The Washington Post
June 27, 2000, Tuesday, Final Edition
HEADLINE: ‘Miranda’–Confirmed but Barely Alive
BYLINE: Jonathan Turley
BODY:
“You have the right to remain silent . . .” It’s difficult to imagine what moviemakers would do without the required Miranda warning to top off the arrest scene in just about every cop film they produce. So yesterday’s 7 to 2 vote by the Supreme Court upholding Miranda as a constitutional principle should be a comfort to Hollywood. For criminal defendants, however, Miranda will continue to make better dramas than defenses despite yesterday’s ruling.
The survival of Miranda certainly came as a surprise to many who doubted both the decision’s original basis in the Constitution and its remaining support on a more conservative court than the one that handed down the ruling in 1966, when even Chief Justice Earl Warren could eke out only a 5 to 4 majority from a liberal court.
Yet, Warren’s most famous ruling was ultimately to be preserved by one of his most ardent critics, Chief Justice William Rehnquist. Putting to rest years of speculation over the viability and basis of the ruling, Rehnquist finally established that “Miranda is a constitutional decision” and, by extension, so are the progeny of cases that it inspired. As such, it is a rule that “Congress may not supersede legislatively.”
But despite the sweeping language of yesterday’s decision, there may be less to it than meets the eye. For while the Supreme Court is clearly unwilling to pull the plug, Miranda lingers at best on life support. In fact, the Miranda of the Warren Court died years ago. It succumbed not to a single blow of the conservative majority but to a thousand paper-cuts.
Over the years, the court has allowed a myriad of exceptions that make Miranda a mere symbolic presence in most federal cases. Because of these rulings, reversals of convictions under Miranda are relatively rare events.
For example, the court ruled in 1984 that Miranda warnings are not necessary when the police seek information “reasonably prompted by a concern for the public safety.” Under this “public safety exception,” the police can question a suspect about the location of a gun and then use the evidence against him in court.
Likewise, the court has limited the meaning of “custodial questioning” that triggers the Miranda protection. In a 1977 burglary case, the court found that Miranda did not apply when the chief suspect was “invited” to come to the police station to discuss the crime.
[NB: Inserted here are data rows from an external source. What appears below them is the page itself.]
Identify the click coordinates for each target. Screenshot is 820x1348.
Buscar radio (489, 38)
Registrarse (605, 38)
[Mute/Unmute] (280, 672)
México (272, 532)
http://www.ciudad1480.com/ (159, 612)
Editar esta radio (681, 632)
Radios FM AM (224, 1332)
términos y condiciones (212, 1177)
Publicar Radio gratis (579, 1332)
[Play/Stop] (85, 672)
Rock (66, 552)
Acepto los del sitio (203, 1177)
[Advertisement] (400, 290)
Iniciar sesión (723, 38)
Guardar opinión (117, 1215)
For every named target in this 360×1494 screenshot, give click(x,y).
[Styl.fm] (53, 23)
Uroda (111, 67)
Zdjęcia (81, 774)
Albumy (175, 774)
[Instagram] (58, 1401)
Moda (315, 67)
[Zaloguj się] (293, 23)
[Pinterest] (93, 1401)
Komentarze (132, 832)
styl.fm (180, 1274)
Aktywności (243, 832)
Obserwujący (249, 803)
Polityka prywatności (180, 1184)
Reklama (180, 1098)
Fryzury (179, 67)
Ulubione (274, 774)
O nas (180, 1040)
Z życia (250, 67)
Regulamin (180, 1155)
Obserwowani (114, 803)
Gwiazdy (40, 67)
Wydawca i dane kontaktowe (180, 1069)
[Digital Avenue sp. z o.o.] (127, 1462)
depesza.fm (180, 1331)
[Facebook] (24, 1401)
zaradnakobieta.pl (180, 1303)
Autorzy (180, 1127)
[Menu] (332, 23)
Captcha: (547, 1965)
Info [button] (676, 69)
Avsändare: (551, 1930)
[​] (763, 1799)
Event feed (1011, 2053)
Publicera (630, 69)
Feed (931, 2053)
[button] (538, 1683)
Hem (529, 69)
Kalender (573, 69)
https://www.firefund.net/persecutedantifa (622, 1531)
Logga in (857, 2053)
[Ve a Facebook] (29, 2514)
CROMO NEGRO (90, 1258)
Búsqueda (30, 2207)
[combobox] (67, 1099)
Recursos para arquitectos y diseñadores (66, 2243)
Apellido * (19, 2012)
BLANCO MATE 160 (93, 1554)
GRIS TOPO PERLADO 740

Once a person is in “custody,” the court has narrowed the definition of “interrogation” by holding that “voluntary statements” are not protected, even when made in response to statements by the police. Thus, in a 1980 case a suspect was arrested for murder, and the officers engaged in an anguished discussion of the possibility that children from a nearby school for the handicapped might find the shotgun used in the crime. The suspect promptly incriminated himself by telling them where the gun was. The court held that the officers could not have reasonably believed they would get such a response from the suspect.
Even after “interrogation” begins, the court has allowed for police to secure waivers through acts of deception. For example, the court upheld a waiver of Miranda rights in a 1986 murder case despite the fact that the police lied to a lawyer seeking access to the accused. After telling the lawyer that his client would not be interrogated, the police interrogated the suspect and secured a confession without ever disclosing that his family had hired a lawyer who was trying to see him.
Finally, even when the court recognizes a clear violation of Miranda, it has allowed police to use the evidence. For example, in one of many cases limiting the “exclusionary rule,” the court ruled in a 1971 case that such evidence could be used to “impeach” a defendant if he takes the stand in his own defense.
Ultimately, what saved Miranda from being overturned is probably more its mystique than its meaning. Miranda has become too interwoven in our legal and cultural fabric to simply be dispatched as no longer relevant. The court therefore preserved the body while allowing its spirit to drain away years ago.
There is a legitimate question as to whether Miranda is part of the Constitution, which does not expressly require a duty to inform defendants of their rights. But if it does indeed uphold a constitutional principle, there should be some substance to the protection. Otherwise, yesterday’s reaffirmation of Miranda as constitutional law is little more than a constitutional affectation.